If you ever find yourself in southern California, visit and explore Joshua Tree National Park. It is where you will see two distinct desert ecosystems; the Mojave Desert and the Colorado Desert. It has been a U.S. National Monument since 1936 and declared a US National Park in 1994. It received its name for the Joshua trees that are native to the park. We had the chance to visit the park during our recent road trip from San Diego to Michigan.
Joshua Tree National Park
Not only will you find a variety of plants and animals there that make the sculpted lands their home. But you’ll realize just how fascinating the lands have been created by strong winds and the occasional torrents of rain.
We didn’t go camping or hiking while there, however, you can do both.

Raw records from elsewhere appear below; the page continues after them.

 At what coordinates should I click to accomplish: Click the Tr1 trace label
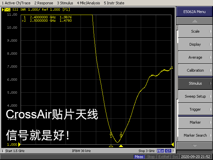tap(7, 10)
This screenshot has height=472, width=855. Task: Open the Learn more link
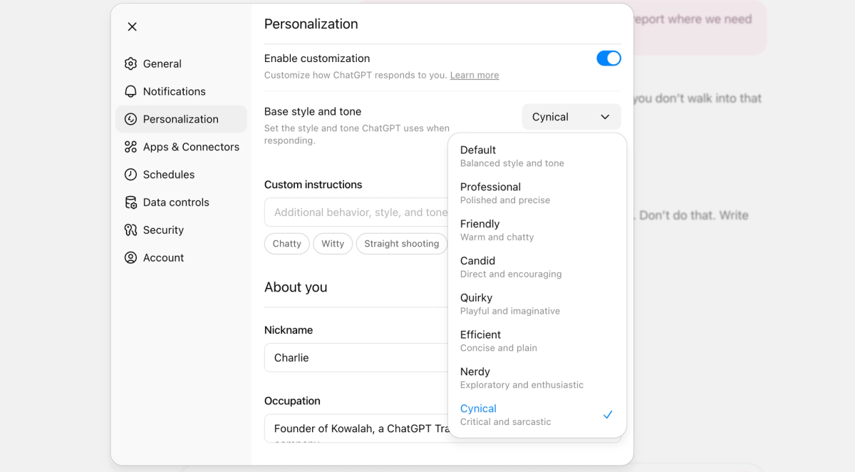pos(475,75)
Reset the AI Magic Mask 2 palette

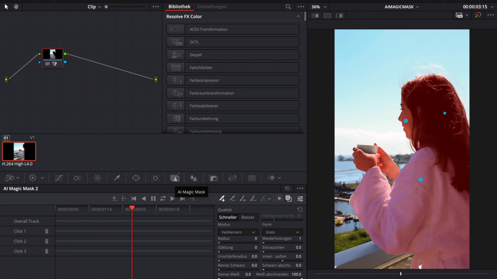coord(287,189)
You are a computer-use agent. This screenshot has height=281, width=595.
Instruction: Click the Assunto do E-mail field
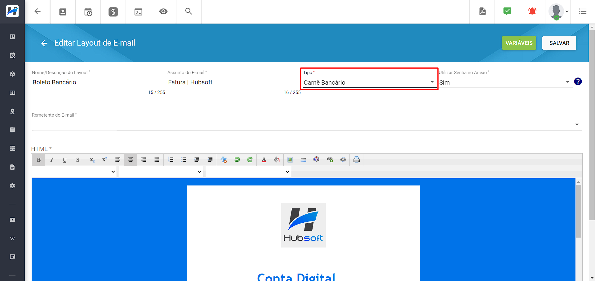click(x=234, y=82)
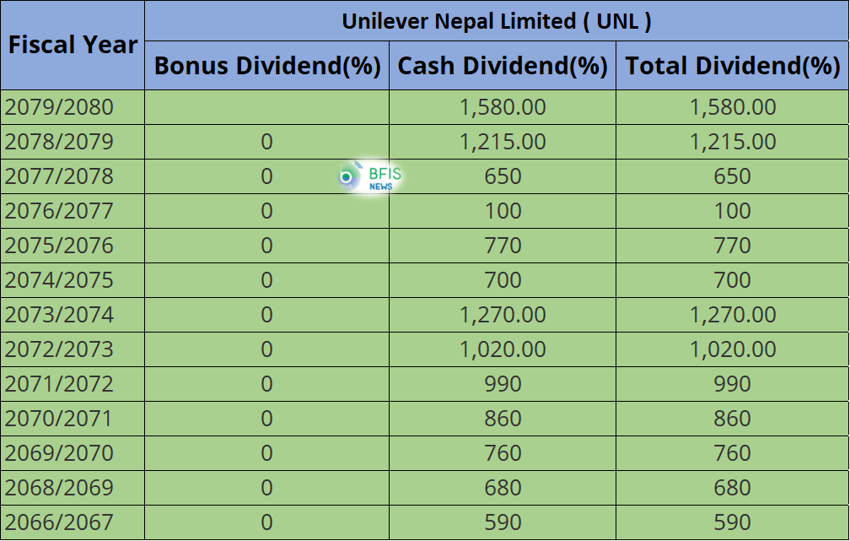Select the Cash Dividend(%) column header
Screen dimensions: 850x541
503,66
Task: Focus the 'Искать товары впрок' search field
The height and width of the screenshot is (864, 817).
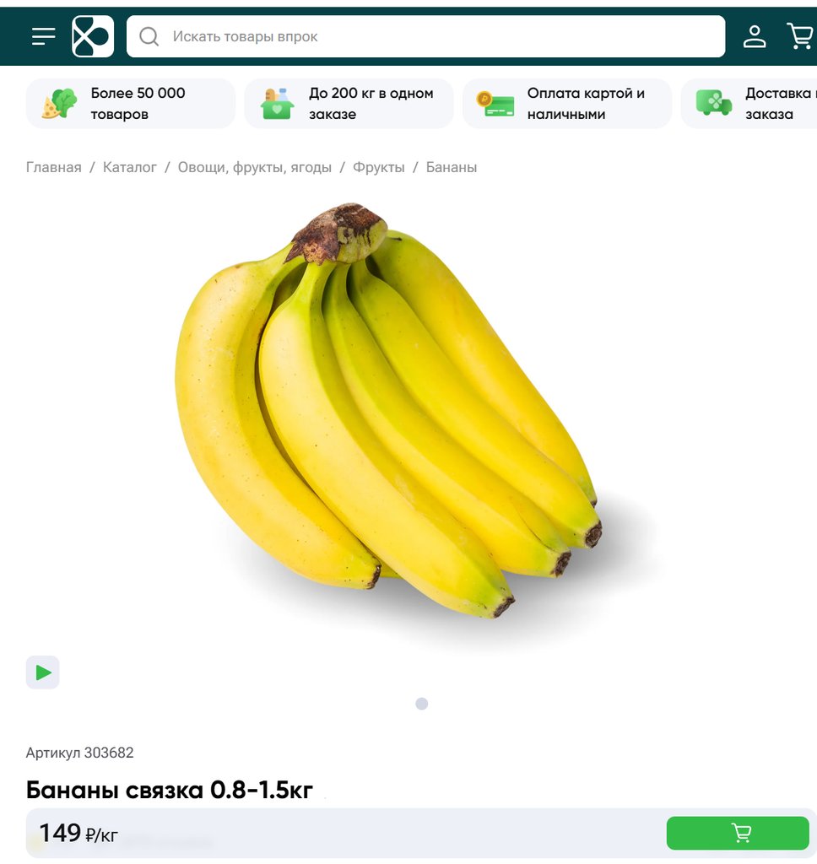Action: 425,36
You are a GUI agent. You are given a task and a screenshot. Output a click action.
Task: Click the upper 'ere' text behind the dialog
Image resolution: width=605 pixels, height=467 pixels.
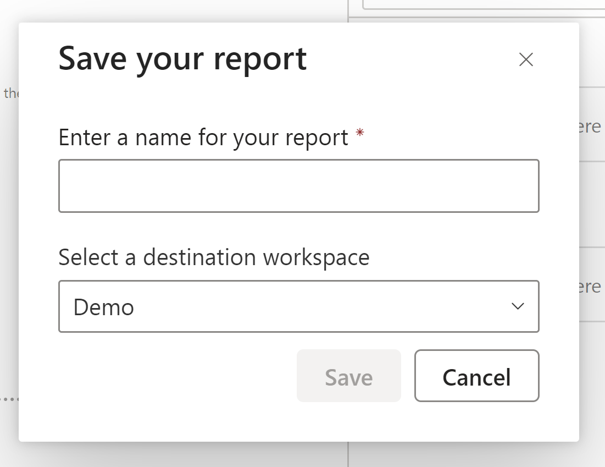tap(591, 127)
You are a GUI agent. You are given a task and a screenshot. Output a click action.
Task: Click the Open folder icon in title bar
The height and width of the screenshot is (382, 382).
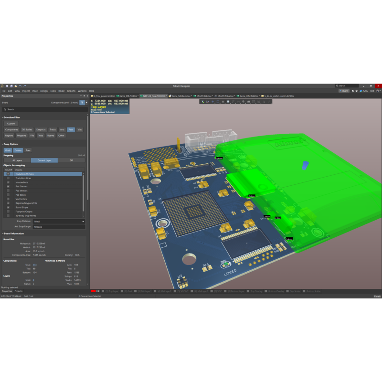pyautogui.click(x=15, y=86)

You can enjoy the dark night skies, rich cultural history, and the surreal geological features that add to the wonder of the wilderness.
We did do a little exploring while driving through the Mojave desert and I want to make another trip! Not sure when we will make it out to southern California again, but it’s a must. What better way to explore a national park than to go camping in one, or more, of its nine developed campgrounds?
Be sure to keep the wildlife wild.
- Do not disturb the wildlife and be sure to clean up after yourself.
- Keep your distance. If you happen to come across a wild animal in its natural habitat, don’t get too close. Go ahead and take your pictures, but do not get close.
- Do not feed the wildlife. If a wild animal gets used to being fed by visitors, then you are putting yourself and the animals at risk.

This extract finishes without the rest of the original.